Python Forum

Full Version: Deleting rows based on cell value in Excel
You're currently viewing a stripped down version of our content. View the full version with proper formatting.
Pages: 1 2
The following snippet of code deletes empty rows. How can I change the code such that a row is deleted if a value of 'x' appears in any row in column C?

for row in ws.iter_rows():
    if not any([cell.value for cell in row[1:]]):
        ws.delete_rows(row[0].row)
This Excel file contains some names containing X or x in column 2 and some None values in column 2 or 3

Before the Excel looks like this:

Output:
>>> for row in sF[sFsheet].values: print(row) ('id', 'name', 'Age') (1, 'Peter', 1) (2, 'Xavier', 2) (3, 'George', 3) (4, None, None) (5, 'Peggy-Sue', 4) (6, 'Xander', 5) (7, 'Legolas', 6) (8, 'Happy', 7) (9, None, None) (10, 'Fatty', 8) (11, 'Sox', 9) (12, 'Justin', 10)

- [Written tasks]
• a. Answer each question from the forum thread on deleting Excel rows:
(i) Which value in column C should cause a row to be deleted?
(ii) Which method does the code snippet call to remove a row?
(iii) In the printed output, which name is in the row with id 11?
• b. Duplicate the stretch of the forum thread on deleting Excel rows from "This Excel file" through "(12, 'Justin', 10)".
None of the data on this page is needed for this exercise.

- [Data lines]
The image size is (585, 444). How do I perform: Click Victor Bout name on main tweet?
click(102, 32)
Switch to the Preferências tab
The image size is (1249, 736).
* * *
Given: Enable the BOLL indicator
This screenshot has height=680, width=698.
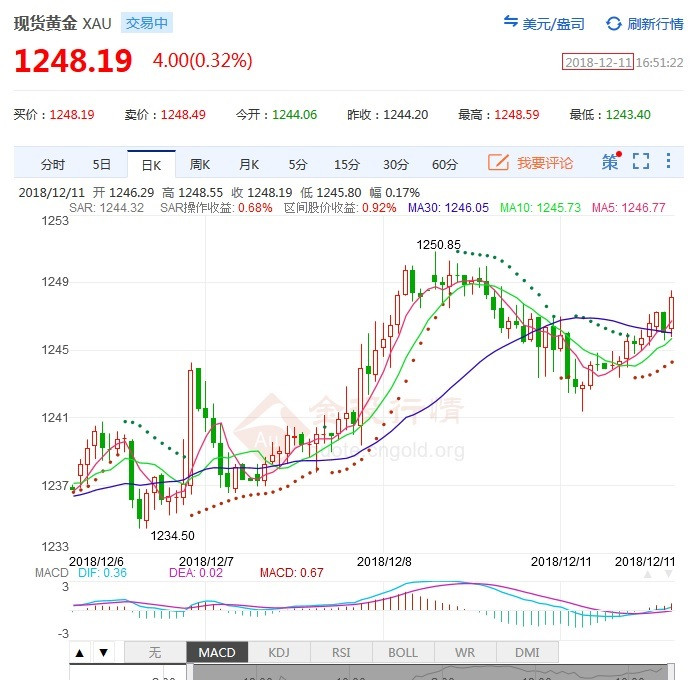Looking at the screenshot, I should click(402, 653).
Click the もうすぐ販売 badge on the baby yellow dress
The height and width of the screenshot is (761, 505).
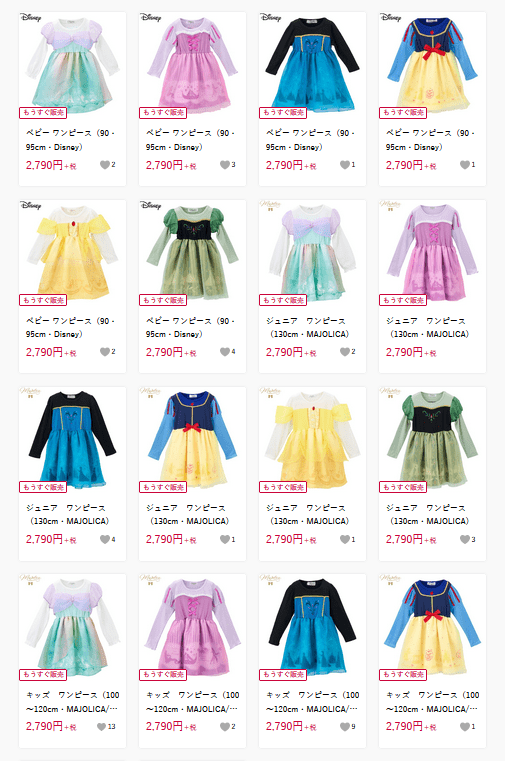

- [Exercise results]
• a.
(i) 'x'
(ii) ws.delete_rows
(iii) 'Sox'

• b.
This Excel file contains some names containing X or x in column 2 and some None values in column 2 or 3

Before the Excel looks like this:

Output:
>>> for row in sF[sFsheet].values: print(row) ('id', 'name', 'Age') (1, 'Peter', 1) (2, 'Xavier', 2) (3, 'George', 3) (4, None, None) (5, 'Peggy-Sue', 4) (6, 'Xander', 5) (7, 'Legolas', 6) (8, 'Happy', 7) (9, None, None) (10, 'Fatty', 8) (11, 'Sox', 9) (12, 'Justin', 10)